EXERCISE INSTRUCTIONS: Exactly those lines running from the one containing "941x569 pixels. How" to the end of the material are to be printed, and no others.

DATA FOR THE TASK:

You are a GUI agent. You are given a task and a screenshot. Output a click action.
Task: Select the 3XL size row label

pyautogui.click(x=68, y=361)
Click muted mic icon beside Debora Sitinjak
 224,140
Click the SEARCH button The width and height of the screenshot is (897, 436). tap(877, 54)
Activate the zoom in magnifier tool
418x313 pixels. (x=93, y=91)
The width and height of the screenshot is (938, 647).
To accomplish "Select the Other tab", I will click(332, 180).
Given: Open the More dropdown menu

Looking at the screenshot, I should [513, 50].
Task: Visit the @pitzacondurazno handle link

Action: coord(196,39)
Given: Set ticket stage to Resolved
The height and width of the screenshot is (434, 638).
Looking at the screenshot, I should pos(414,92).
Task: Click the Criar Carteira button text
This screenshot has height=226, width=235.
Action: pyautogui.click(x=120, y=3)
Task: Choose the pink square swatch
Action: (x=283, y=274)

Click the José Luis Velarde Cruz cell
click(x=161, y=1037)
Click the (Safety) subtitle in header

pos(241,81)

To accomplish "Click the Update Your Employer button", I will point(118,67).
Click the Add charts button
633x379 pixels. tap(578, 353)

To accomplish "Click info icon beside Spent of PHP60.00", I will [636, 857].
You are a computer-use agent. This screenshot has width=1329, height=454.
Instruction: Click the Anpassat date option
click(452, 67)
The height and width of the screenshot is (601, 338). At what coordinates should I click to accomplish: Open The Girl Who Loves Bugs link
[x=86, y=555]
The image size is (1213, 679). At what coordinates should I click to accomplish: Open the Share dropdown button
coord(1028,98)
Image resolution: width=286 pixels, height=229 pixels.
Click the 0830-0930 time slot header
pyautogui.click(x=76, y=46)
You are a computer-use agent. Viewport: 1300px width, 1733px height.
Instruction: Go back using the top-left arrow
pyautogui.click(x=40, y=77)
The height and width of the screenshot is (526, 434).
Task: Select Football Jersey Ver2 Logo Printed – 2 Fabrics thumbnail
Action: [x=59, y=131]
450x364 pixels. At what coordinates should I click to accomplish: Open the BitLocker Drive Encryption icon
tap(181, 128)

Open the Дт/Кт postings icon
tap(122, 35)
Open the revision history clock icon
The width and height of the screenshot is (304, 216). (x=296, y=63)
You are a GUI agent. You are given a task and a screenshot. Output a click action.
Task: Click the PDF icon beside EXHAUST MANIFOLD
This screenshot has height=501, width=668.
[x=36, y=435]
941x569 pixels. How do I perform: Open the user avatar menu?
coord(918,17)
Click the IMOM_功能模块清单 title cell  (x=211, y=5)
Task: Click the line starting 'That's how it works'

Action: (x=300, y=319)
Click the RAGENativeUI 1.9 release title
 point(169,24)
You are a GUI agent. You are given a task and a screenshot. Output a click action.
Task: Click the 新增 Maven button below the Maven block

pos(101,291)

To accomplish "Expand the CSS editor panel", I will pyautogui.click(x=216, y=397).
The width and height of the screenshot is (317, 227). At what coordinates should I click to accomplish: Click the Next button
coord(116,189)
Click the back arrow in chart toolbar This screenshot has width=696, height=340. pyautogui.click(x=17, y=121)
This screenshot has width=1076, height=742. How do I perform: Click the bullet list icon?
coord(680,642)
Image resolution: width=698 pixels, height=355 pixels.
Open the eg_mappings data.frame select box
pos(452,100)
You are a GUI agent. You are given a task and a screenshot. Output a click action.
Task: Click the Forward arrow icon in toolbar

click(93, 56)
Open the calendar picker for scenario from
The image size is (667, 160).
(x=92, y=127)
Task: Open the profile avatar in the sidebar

PROBLEM SOLUTION:
941x569 pixels. How do I perform: Open the user avatar menu?
coord(918,17)
Click the IMOM_功能模块清单 title cell  (x=211, y=5)
Task: Click the line starting 'That's how it works'

Action: (x=300, y=319)
Click the RAGENativeUI 1.9 release title
 point(169,24)
You are a GUI agent. You are given a task and a screenshot. Output a click action.
Task: Click the 新增 Maven button below the Maven block

pos(101,291)

To accomplish "Expand the CSS editor panel", I will pyautogui.click(x=216, y=397).
The width and height of the screenshot is (317, 227). At what coordinates should I click to accomplish: Click the Next button
coord(116,189)
Click the back arrow in chart toolbar This screenshot has width=696, height=340. pyautogui.click(x=17, y=121)
This screenshot has width=1076, height=742. How do I perform: Click the bullet list icon?
coord(680,642)
Image resolution: width=698 pixels, height=355 pixels.
Open the eg_mappings data.frame select box
pos(452,100)
You are a GUI agent. You are given a task and a screenshot. Output a click action.
Task: Click the Forward arrow icon in toolbar

click(93, 56)
Open the calendar picker for scenario from
The image size is (667, 160).
(x=92, y=127)
Task: Open the profile avatar in the sidebar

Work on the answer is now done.